Yeah, they're clearly just starting out and just shipped their very first proof of concept. But to me, their plans seem generally reasonable https://taalas.com/the-path-to-ubiquitous-ai/, and like I wrote, if this kind of thing succeeds and could become some kind of cheaply producible commodity component, I think there's huge value in that. Alas, maybe not as a frontier model replacement, but say 10 years from now you can drop a cheap raspberry pi like device in your Lan and have a fast local engine for things like text sentiment analysis, text summarisation, voice recognition, basic vision and things like that, that would be pretty exciting to me (but maybe as you outlined, impossible in practice)

There is a reasonable kernel of an idea here, but only if you dial expectations WAY back. The 10 years speculation is just wrong though. Even in 10 years, their 8B param model isn't going to be in consumer devices.

6nm is just 7nm++ and the process will be a decade old in a few months.

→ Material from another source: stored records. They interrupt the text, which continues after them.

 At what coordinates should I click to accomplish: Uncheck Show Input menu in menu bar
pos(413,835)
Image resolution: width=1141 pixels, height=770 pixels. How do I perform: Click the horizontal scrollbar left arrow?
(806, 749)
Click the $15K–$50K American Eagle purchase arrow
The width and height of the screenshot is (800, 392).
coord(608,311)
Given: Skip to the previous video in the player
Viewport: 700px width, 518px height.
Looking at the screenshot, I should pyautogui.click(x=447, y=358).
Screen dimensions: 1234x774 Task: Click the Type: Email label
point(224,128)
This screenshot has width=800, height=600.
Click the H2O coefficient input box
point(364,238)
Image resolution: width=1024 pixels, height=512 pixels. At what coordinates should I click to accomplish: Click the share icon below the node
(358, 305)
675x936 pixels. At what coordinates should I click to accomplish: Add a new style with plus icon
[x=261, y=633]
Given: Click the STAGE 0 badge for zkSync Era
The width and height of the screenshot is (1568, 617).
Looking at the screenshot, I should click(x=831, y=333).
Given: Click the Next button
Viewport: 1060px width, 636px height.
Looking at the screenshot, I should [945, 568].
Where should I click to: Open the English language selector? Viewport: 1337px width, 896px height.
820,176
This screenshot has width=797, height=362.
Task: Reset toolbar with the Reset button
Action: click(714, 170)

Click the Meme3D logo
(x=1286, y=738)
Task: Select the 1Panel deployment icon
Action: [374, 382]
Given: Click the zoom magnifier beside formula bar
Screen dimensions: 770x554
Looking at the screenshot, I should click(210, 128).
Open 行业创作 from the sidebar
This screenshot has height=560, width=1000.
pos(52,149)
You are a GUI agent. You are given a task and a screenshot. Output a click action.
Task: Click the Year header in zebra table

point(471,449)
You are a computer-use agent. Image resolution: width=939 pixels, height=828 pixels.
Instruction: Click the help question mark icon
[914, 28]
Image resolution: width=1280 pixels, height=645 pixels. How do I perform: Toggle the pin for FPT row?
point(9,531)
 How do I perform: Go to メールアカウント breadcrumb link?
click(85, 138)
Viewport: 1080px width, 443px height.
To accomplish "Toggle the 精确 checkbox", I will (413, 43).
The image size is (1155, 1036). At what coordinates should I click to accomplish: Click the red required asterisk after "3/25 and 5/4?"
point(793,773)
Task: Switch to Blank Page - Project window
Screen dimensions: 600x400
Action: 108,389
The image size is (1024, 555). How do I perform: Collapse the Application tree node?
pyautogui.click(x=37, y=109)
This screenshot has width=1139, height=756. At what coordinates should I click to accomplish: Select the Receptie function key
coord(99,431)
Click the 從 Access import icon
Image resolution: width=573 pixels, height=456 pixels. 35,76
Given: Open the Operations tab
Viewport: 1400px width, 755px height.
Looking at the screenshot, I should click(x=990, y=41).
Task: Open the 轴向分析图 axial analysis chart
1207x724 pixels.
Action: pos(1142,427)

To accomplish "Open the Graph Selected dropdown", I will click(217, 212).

In the decade since, we've only had a slightly less than 3x increase in transistor density and that's including EUV, BSPD, and GAAFET (which means progress is likely going to slow down even more).

Even if we hit another 3x increase, their 815mm2 design will still be a bit over 90mm2. For comparison, the entire M5 Pro/Max CPU die is just 61.7nm.

If our current progress somehow holds (not likely), even 20 years from now the 8B model would be 30mm2. You need 30 years of dead consistent progress to get it down to an includable 10mm2.

As you can see, this doesn't make sense to invest in. As to the stuff like voice recognition or basic vision, these can often fit within 100m parameter models which would be around 10mm2 on their current 6nm design. That's doable today in custom edge computing devices.

The other possible use is cheap fallback models for AI companies. Moving to N2 and shrinking chips to 600mm2 to improve yields a bit would give about 50B parameters with 3 chips plus another FPGA-ish programmable chip for continuing training and interconnects for everything. You'd need hundreds of thousands of chips produced for that exact AI model just to get costs below $100,000 per board.

That seems like a lot of money for the AI model you are essentially giving away, but maybe it still beats the power and price of GPU server racks.